Troubleshooting

Task Execution Failure

1. View console output logs

Check the log output from the console during task execution to see if there are any ERRORs.

2. View task execution logs

If the task is run in the background or scheduled, you will first need to know the ID of the failed task. You can then analyze the error message in the log in detail.

Tips: Common task failure ERRORs can be found in Common Task ERRORs

Troubleshooting Tools

1. Monitor viewing

- View cluster or node monitoring data on the “Monitoring View” page of the clusters to determine if there are any abnormalities.

2. View service logs

- There are logs of various services under /var/log on each node - you can view the logging information of the task through the web-yarn page or hue

Fault Description

1. Problem Description

When submitting a fault to technical support, you can include the following content in the submission information to quickly locate the fault:

- Cluster identifier - Region and availability zone where the cluster is started - How to operate to produce this exception - Detailed description of the exception phenomenon

2. Check the modification of cluster configuration

- Check whether the last correct running configuration and environment variables were modified.

3. Check the logs

Tasks that are usually submitted can be seen in the Hadoop-yarn interface. If you can’t view tasks, there are usually the following situations:

- Spark tasks are submitted locally - Hive tasks are submitted locally (Hive-server2 will run some smaller tasks locally by default)

Cluster Running Slowly

1. Check cluster configuration modifications

2. Check the logs

- Check the task logs. If one or more tasks have failed, please investigate the logs of the corresponding task attempts to learn more detailed error information. - Check the service logs, in the /var/log directory of each node, each service has its own archive directory. When the cluster runs slowly, obvious abnormalities or operations that take a long time can usually be found in the logs.

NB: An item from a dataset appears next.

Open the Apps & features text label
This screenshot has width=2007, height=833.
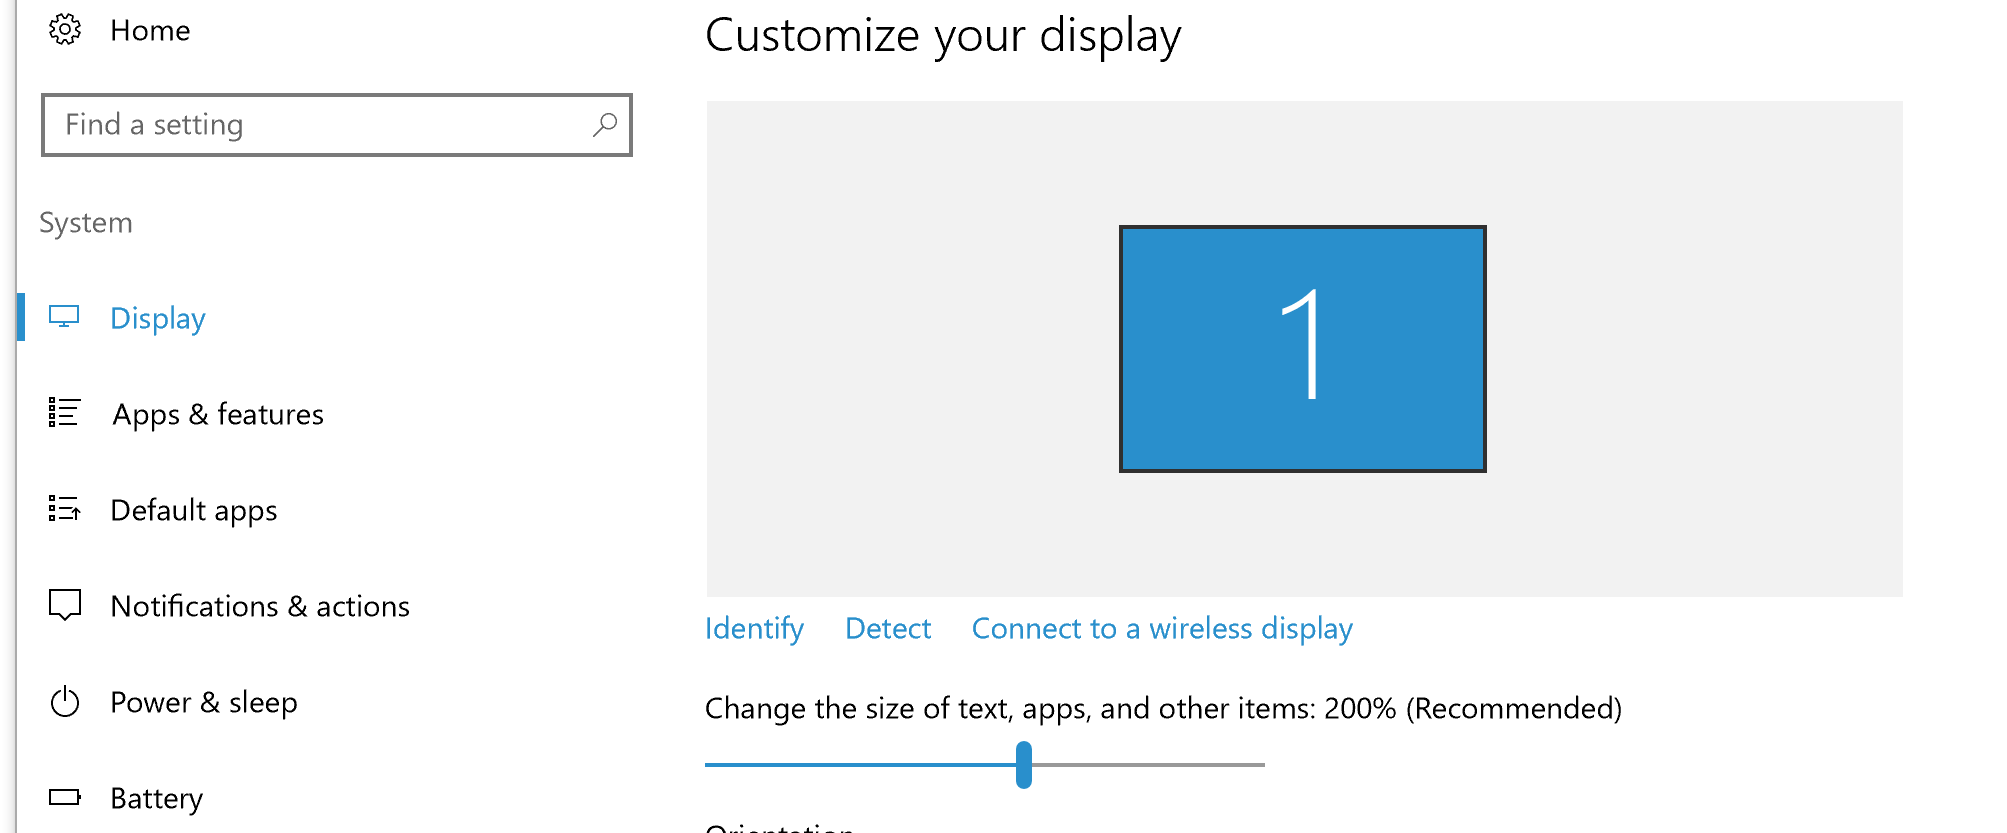218,414
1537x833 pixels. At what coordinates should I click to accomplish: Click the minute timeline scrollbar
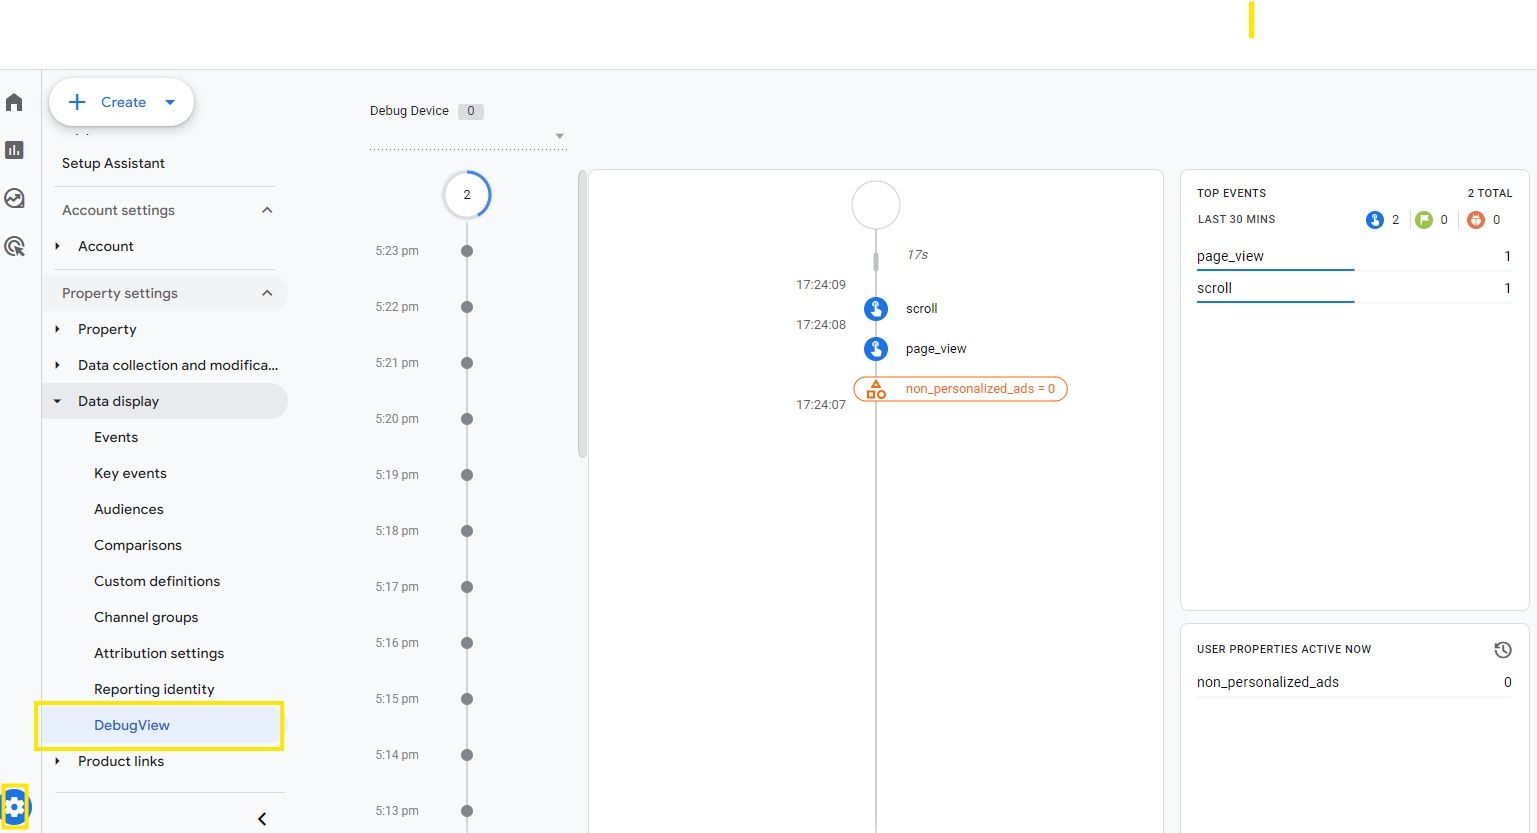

3. Check the running status of cluster nodes

- master: Manages various services deployed on the cluster. If the master node encounters a performance issue, the entire cluster will be affected. - core: Handles map-reduce tasks, maintains the Hadoop Distributed File System (HDFS), and the HBase regionserver. - task: Handles map-reduce tasks. These are purely computational resources and do not store data. You can add task nodes to the cluster to increase performance speed, or remove unnecessary task nodes.

Note: The tasks running on the task nodes will obtain data from the core nodes through the network, so in some cases, increasing the number of task nodes can’t shorten the running time of the task.

4. Check input data

- Please check your input data. Is it evenly distributed between keys and values? If your data is heavily skewed towards one or a few key values, it may map the processing load to a small number of nodes, while other nodes are idle. The uneven distribution of work may lead to slower processing speeds.

An example of an unbalanced dataset is running a cluster based on words sorted alphabetically, but you have a dataset that contains only words starting with the letter “a”. When the work is mapped, the nodes processing words that start with “a” will be overloaded, while nodes processing words that start with other letters will be idle.